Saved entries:

------------------------------

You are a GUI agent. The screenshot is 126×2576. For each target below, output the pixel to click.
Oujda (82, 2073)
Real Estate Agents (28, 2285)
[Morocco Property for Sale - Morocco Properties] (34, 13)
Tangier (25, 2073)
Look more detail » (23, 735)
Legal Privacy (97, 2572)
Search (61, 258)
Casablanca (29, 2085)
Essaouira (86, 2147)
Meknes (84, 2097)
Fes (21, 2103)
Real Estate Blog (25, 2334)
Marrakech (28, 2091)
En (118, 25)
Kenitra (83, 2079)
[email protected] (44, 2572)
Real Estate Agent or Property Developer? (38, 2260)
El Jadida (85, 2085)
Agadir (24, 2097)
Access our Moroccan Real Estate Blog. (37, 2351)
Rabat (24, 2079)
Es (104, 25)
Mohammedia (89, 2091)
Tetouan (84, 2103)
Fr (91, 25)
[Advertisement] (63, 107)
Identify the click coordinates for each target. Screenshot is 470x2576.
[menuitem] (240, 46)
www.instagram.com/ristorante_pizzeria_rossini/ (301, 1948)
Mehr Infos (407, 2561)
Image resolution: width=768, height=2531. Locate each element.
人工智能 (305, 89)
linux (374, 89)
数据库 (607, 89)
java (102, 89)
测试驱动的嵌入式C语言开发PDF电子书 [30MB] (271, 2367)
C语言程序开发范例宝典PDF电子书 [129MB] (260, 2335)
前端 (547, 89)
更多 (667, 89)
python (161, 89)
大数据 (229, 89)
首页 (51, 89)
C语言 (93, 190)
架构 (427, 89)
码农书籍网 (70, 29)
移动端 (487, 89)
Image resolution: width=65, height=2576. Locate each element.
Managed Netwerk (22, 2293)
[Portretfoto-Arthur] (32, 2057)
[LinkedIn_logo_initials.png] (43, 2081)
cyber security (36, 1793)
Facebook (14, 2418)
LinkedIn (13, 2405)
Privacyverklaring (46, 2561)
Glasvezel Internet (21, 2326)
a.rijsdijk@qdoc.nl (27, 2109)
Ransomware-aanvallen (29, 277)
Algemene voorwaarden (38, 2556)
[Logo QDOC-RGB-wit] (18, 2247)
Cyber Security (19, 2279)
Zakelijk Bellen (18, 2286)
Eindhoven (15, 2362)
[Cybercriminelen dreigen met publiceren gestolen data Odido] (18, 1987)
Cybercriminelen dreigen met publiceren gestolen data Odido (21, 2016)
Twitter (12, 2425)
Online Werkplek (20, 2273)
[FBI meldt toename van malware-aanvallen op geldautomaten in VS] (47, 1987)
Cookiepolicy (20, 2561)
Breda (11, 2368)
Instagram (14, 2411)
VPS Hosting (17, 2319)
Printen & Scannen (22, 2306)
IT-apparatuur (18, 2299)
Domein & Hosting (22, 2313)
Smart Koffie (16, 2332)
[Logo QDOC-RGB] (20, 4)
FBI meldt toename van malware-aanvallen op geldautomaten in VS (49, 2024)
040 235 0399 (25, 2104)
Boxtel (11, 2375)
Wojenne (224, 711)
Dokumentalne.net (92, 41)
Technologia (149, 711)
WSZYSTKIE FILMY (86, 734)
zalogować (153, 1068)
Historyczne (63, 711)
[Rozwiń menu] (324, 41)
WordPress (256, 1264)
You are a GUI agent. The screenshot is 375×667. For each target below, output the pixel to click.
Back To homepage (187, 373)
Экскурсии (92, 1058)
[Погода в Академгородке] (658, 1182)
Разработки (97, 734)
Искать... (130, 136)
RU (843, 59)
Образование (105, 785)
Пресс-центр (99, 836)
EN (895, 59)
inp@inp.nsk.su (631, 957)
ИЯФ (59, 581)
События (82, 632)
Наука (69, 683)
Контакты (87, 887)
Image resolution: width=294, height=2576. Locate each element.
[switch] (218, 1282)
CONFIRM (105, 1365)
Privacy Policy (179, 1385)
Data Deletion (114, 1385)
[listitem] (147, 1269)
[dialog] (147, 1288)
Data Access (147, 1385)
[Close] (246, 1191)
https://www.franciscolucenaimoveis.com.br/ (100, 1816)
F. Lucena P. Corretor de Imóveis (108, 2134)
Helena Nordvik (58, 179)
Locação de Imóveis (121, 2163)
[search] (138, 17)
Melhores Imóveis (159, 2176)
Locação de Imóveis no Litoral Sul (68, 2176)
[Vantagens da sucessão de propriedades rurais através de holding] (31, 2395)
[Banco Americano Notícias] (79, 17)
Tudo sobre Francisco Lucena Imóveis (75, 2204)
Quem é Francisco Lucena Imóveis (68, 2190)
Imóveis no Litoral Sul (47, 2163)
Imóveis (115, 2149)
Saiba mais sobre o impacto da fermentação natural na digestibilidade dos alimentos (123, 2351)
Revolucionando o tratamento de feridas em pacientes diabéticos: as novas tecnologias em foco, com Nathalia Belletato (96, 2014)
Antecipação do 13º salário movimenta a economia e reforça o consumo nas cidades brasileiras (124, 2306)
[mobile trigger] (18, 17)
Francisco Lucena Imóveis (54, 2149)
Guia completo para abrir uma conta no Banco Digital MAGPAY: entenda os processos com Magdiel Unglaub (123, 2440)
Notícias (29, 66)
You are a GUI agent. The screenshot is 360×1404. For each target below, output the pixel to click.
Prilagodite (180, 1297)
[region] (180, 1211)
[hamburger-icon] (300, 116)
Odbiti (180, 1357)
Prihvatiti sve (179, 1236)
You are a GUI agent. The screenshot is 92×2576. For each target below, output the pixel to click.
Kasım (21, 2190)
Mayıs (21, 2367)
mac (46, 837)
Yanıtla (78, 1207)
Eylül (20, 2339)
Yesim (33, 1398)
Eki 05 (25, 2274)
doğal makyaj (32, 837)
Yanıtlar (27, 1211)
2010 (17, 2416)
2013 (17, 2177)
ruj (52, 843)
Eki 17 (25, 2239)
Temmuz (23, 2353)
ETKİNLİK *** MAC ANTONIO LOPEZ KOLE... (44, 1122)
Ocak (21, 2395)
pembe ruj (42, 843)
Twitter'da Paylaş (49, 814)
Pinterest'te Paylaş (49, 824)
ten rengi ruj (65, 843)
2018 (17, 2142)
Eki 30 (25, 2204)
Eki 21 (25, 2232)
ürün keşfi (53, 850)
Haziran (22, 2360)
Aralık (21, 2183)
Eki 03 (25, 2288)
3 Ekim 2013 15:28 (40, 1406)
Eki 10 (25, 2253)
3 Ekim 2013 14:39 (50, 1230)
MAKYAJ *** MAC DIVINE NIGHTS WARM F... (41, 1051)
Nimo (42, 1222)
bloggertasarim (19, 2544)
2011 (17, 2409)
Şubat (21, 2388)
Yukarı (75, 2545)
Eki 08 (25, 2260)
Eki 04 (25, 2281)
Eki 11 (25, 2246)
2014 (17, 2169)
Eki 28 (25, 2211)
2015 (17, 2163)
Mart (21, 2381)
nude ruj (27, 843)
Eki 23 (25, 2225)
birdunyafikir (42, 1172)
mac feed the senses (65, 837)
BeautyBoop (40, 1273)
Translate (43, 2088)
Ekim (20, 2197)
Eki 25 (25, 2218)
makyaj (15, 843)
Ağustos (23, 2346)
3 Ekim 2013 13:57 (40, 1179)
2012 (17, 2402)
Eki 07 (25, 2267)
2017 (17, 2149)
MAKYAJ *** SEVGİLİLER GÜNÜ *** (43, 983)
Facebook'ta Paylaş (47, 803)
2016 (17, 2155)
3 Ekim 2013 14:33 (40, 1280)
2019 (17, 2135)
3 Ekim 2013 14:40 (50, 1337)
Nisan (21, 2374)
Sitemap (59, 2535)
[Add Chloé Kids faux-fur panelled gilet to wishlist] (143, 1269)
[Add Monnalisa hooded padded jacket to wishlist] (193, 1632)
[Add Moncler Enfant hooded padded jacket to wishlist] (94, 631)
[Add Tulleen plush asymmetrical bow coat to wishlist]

------------------------------

ABOUT THIS EXERCISE: Reproduce exactly the lines above from the line with "Smart Koffie (16, 2332)" to the line with "Locação de Imóveis no Litoral Sul (68, 2176)", including both, and add nothing.

WRITTEN REPLY:
Smart Koffie (16, 2332)
[Logo QDOC-RGB] (20, 4)
FBI meldt toename van malware-aanvallen op geldautomaten in VS (49, 2024)
040 235 0399 (25, 2104)
Boxtel (11, 2375)
Wojenne (224, 711)
Dokumentalne.net (92, 41)
Technologia (149, 711)
WSZYSTKIE FILMY (86, 734)
zalogować (153, 1068)
Historyczne (63, 711)
[Rozwiń menu] (324, 41)
WordPress (256, 1264)
You are a GUI agent. The screenshot is 375×667. For each target below, output the pixel to click.
Back To homepage (187, 373)
Экскурсии (92, 1058)
[Погода в Академгородке] (658, 1182)
Разработки (97, 734)
Искать... (130, 136)
RU (843, 59)
Образование (105, 785)
Пресс-центр (99, 836)
EN (895, 59)
inp@inp.nsk.su (631, 957)
ИЯФ (59, 581)
События (82, 632)
Наука (69, 683)
Контакты (87, 887)
Image resolution: width=294, height=2576. Locate each element.
[switch] (218, 1282)
CONFIRM (105, 1365)
Privacy Policy (179, 1385)
Data Deletion (114, 1385)
[listitem] (147, 1269)
[dialog] (147, 1288)
Data Access (147, 1385)
[Close] (246, 1191)
https://www.franciscolucenaimoveis.com.br/ (100, 1816)
F. Lucena P. Corretor de Imóveis (108, 2134)
Helena Nordvik (58, 179)
Locação de Imóveis (121, 2163)
[search] (138, 17)
Melhores Imóveis (159, 2176)
Locação de Imóveis no Litoral Sul (68, 2176)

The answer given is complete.